The requirement of the Codex Astartes is that the armour is blue. However, that can be interpreted a number of different ways, and since Librarians are considered officers and are free to display personal heraldry, their armour need only be partially blue. Even Blood Angels and Dark Angels Librarians wear blue armour, despite not following the Codex Astartes to the letter. The only real exception to the blue armour rule is with the Space Wolves, whose witches wear the Great Company's colors. 
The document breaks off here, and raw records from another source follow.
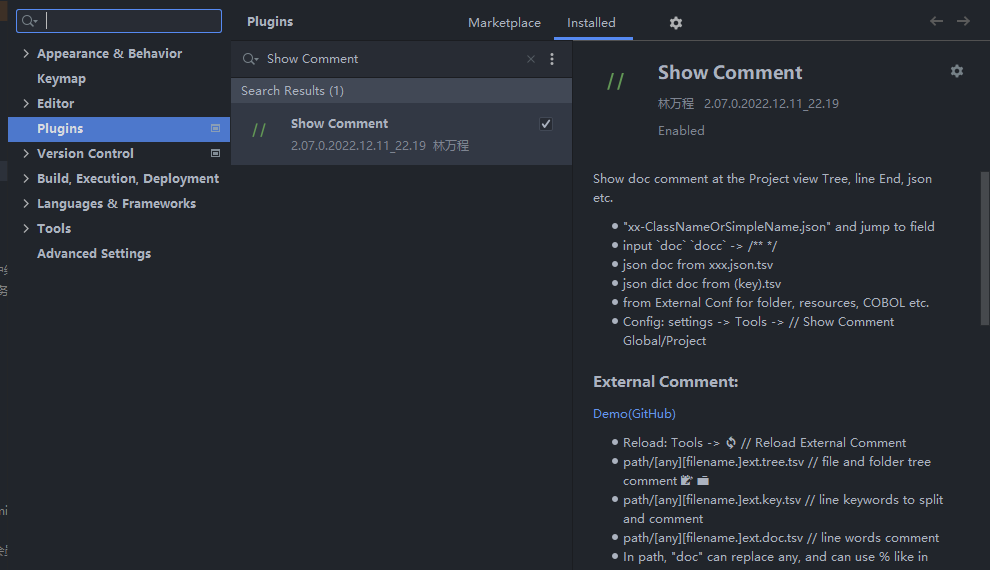990x570 pixels.
Task: Click the settings search magnifier dropdown icon
Action: click(x=29, y=21)
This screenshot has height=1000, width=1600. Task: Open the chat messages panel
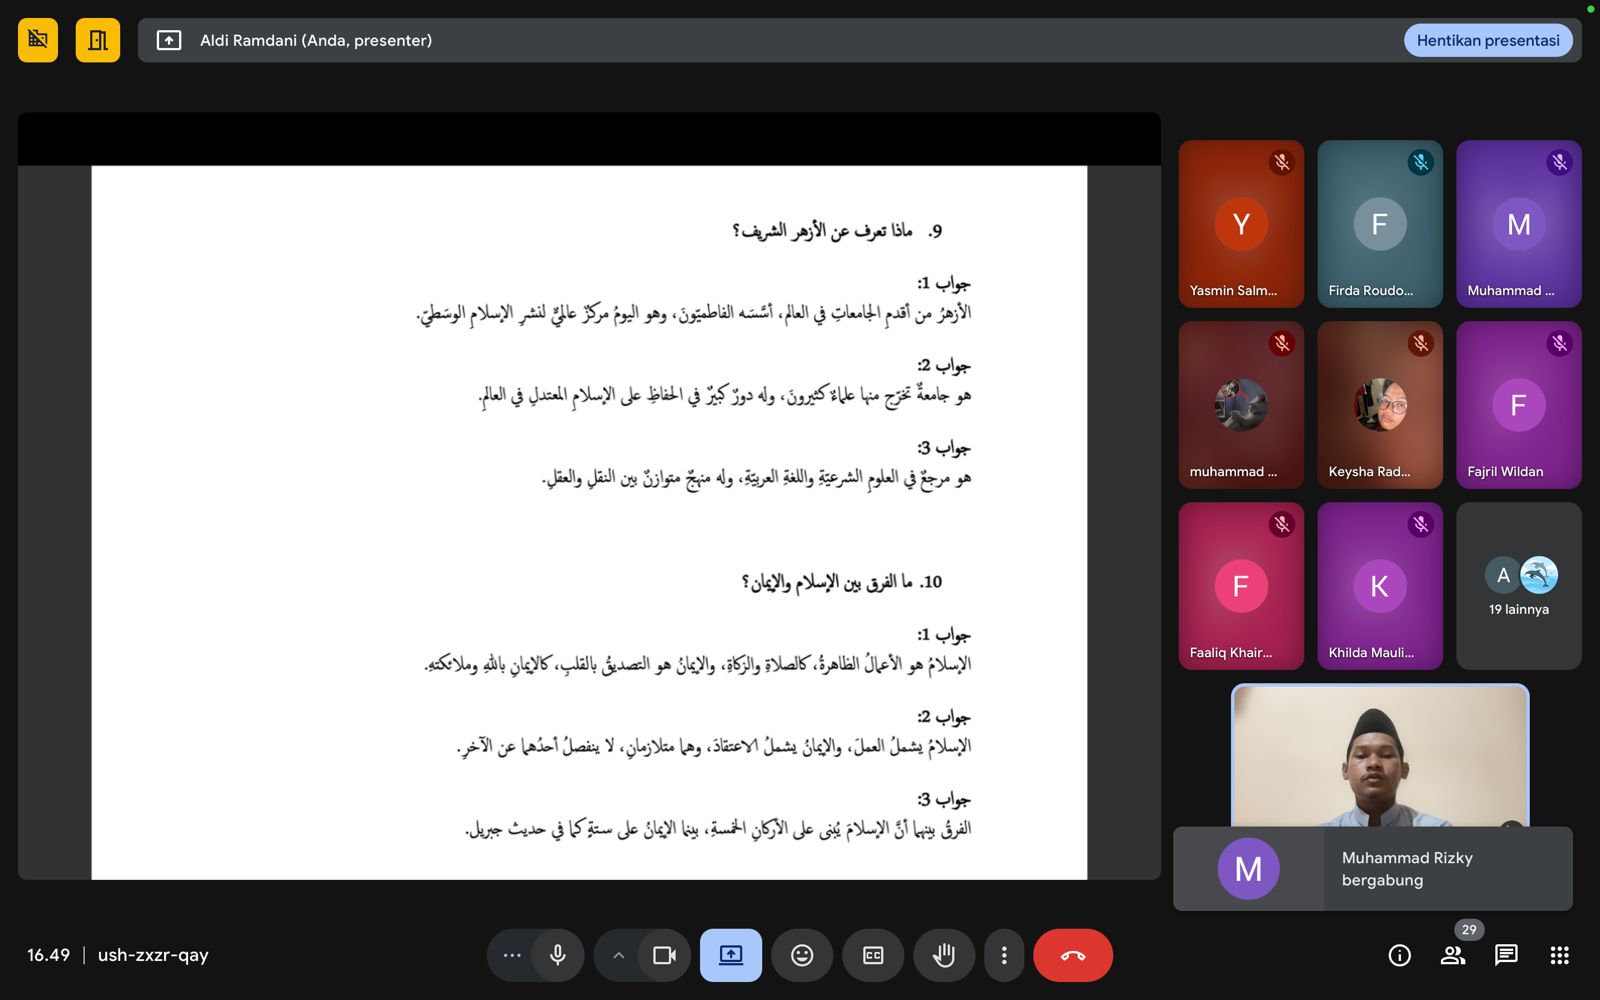1506,955
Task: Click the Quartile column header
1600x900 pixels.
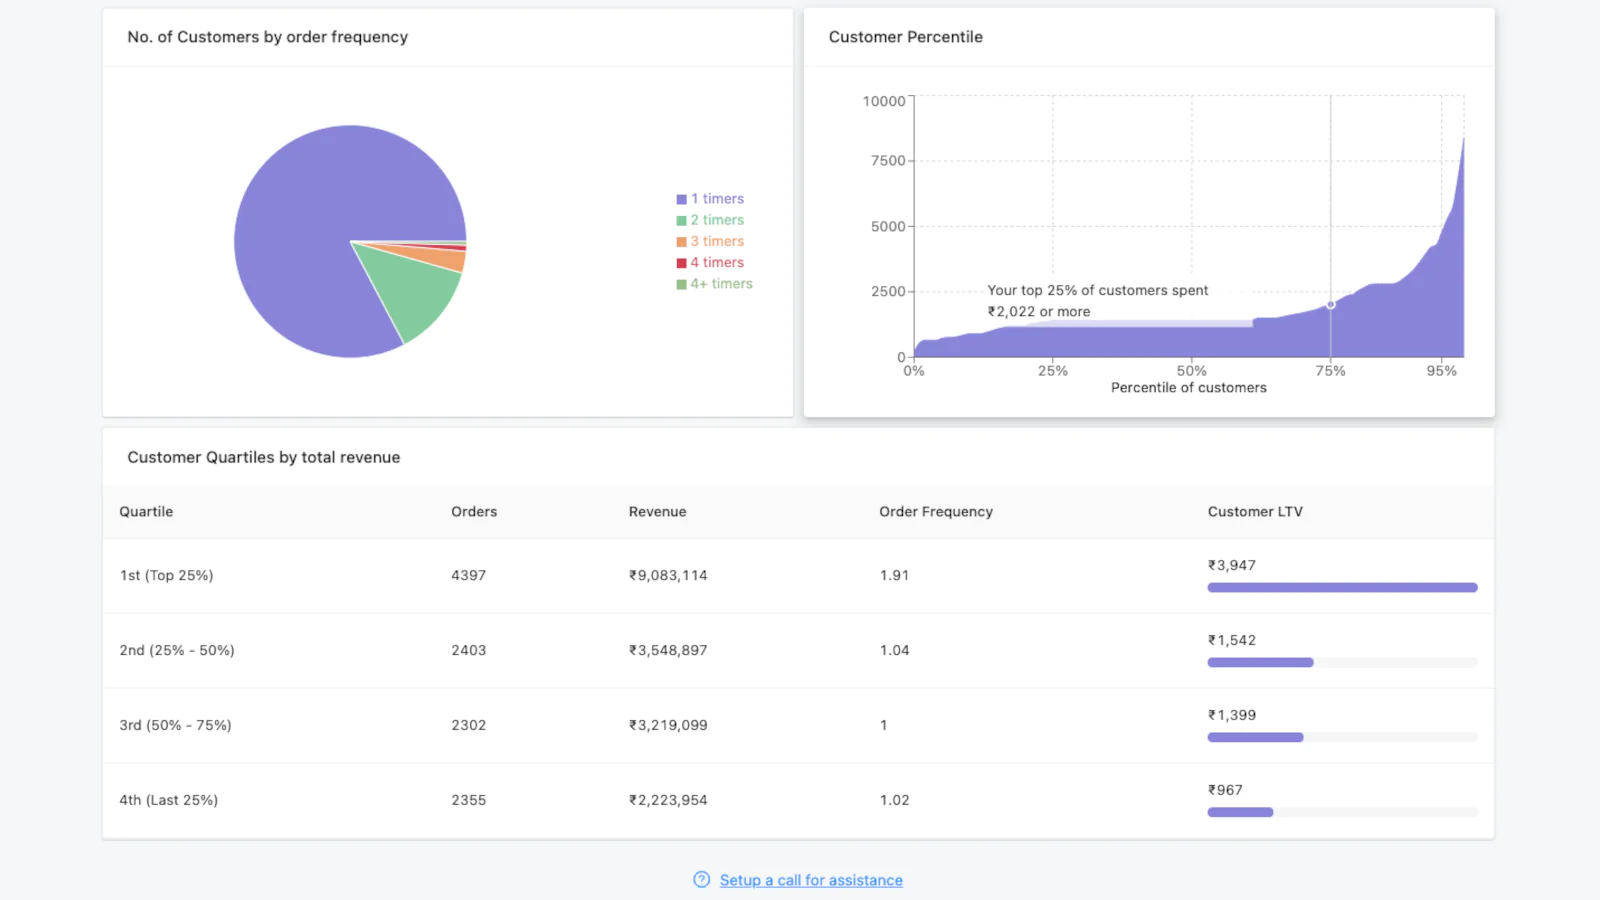Action: [146, 512]
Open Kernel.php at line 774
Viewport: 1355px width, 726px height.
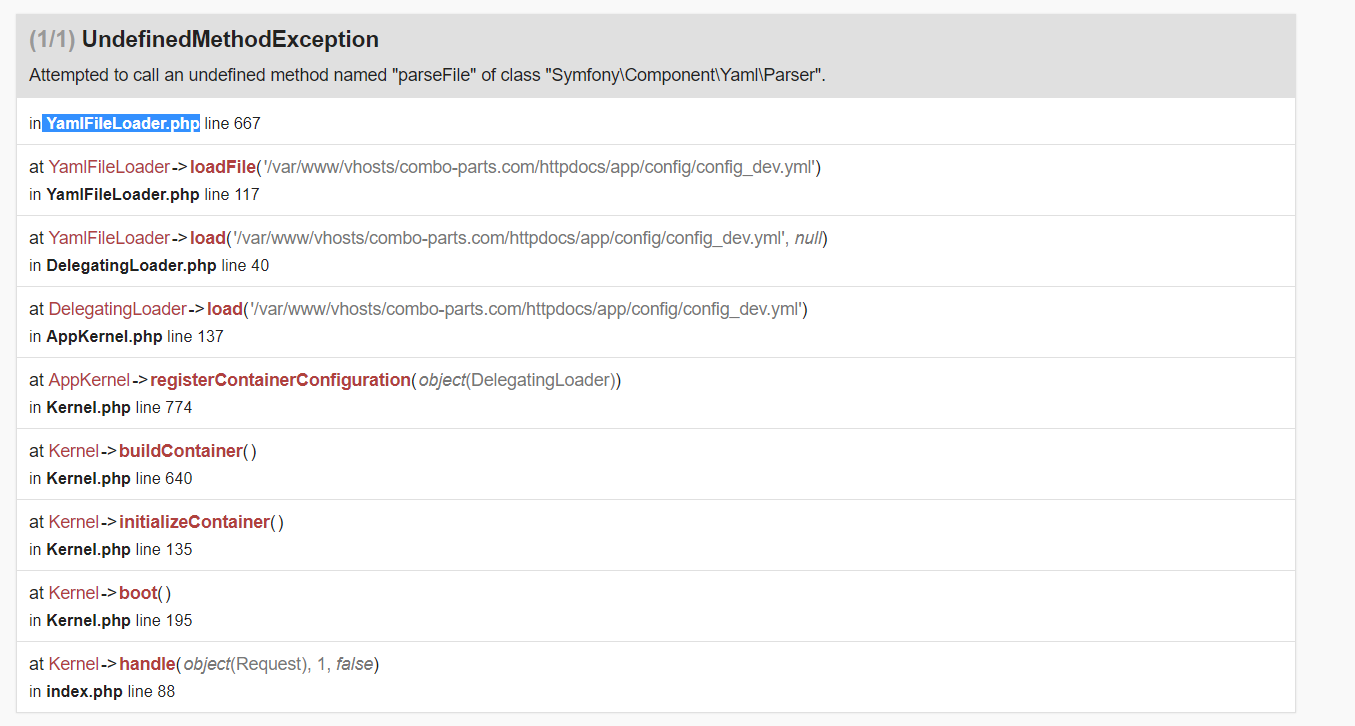click(88, 407)
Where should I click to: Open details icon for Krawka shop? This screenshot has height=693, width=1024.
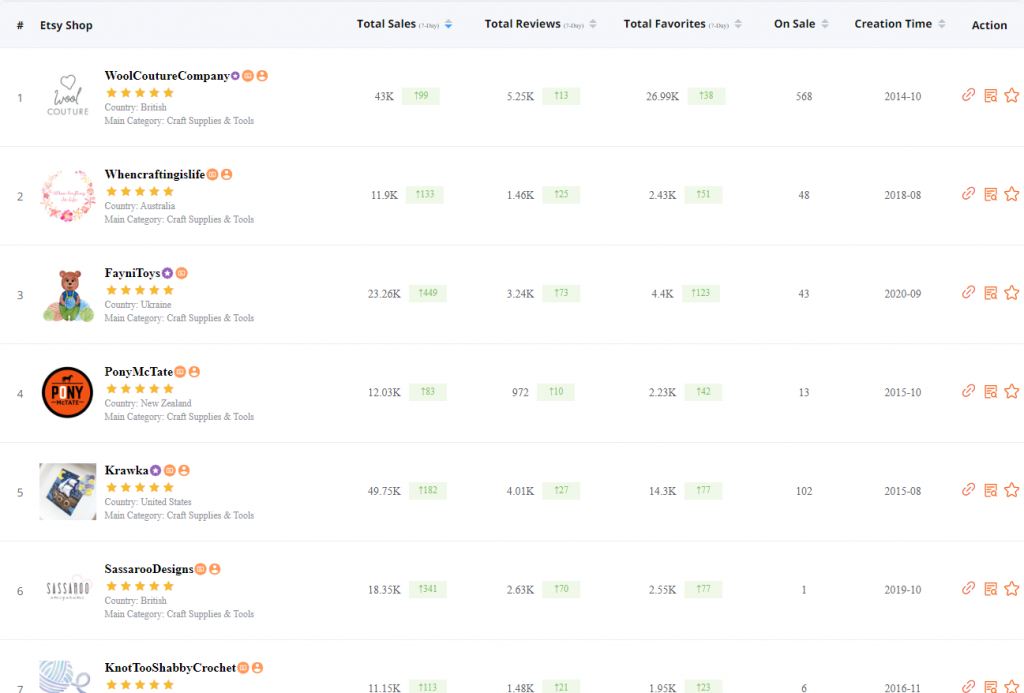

As more of a gaming point, I'd paint your Librarian's (or Librarians') armour at least 50% blue, so that the opponent can readily tell what's what. One of my pet peeves has always been someone breaking out a black-armoured character (at least, when the rest of the army isn't black-armoured) and saying he's a Librarian, when at first glance, he looks like a chaplain with his black gear. WYSIWG is important-- the game isn't meant to be won by deception, if that makes sense.


----------



## heliosmj12 (Mar 30, 2008)

No Mephiston is a librarian and he has red armour.


----------



## Ordo Xeno Commander (Jan 17, 2007)

hes also a character and is from the blood angels, who dont follow the codex properly. please read the full thread before commenting. As has been said, not all chapters follow the correct colour and as the starter of this thread plays salamanders, i dont see how mephiston comes into it.


----------



## godofwar (Mar 23, 2008)

Personally when i had a loyalist chapter they where paint the same as the rest of the army except i used a robed mini and the centre of his right shoulder pad blue. And anyway most of the librarian mini have PH of some type or other so you can tell them apart even if they where painted the same as the rest of the army?


----------



## Brother Enok (Apr 17, 2008)

PH?
Mines in TDA, so I might go for a 50/50 scheme. Or just paint him blue. His Salamander Familiar will give the chapter away abit...and the Salamanders around him


----------



## CallumM27 (Mar 20, 2008)

PH=Psykic Hood one of the key defining piece of a librarian. Well whatever you decide to do mate do forget to post some pics so we can see your final choice :good:


----------



## The Son of Horus (Dec 30, 2006)

heliosmj12 said:


> No Mephiston is a librarian and he has red armour.


'
The armor worn by the higher echelons of the Blood Angels tend to be forged either by honored artificers or the wearer themselves, and those entitled to wear such pieces of art to war are more or less excused from any iconography requirements. Dante, for example, wears gold artificer armour (incidentally, Blood Angels artificer armour is, generally, gold.) which is neither the Chapter's color or a color reflecting his office. It's the same concept with Mephiston. He's an exception to the rule, not an example of it. The majority of Librarians, including the rest of the Blood Angels Librarium, wear blue.


----------



## Brother Enok (Apr 17, 2008)

just to hijack my own thread, does that mean that blood Angles Officers are skilled artificers. I always belived thier skill in art to be in painting and sculpture, like the EC before thier fall.
If not, groovy. I learn more about the Space Vampires. woot!


----------



## CallumM27 (Mar 20, 2008)

The majority of special characters get artificer armour which give them 2+ armour save, not just the Blood Angels, and its the tech marines that build the armour. The closest thing individuals do to their armour is clean and repaint it if it gets dirty after a fights.


----------



## Luciferi (Mar 2, 2008)

Brother Enok said:


> just to hijack my own thread, does that mean that blood Angles Officers are skilled artificers. I always belived thier skill in art to be in painting and sculpture, like the EC before thier fall.
> If not, groovy. I learn more about the Space Vampires. woot!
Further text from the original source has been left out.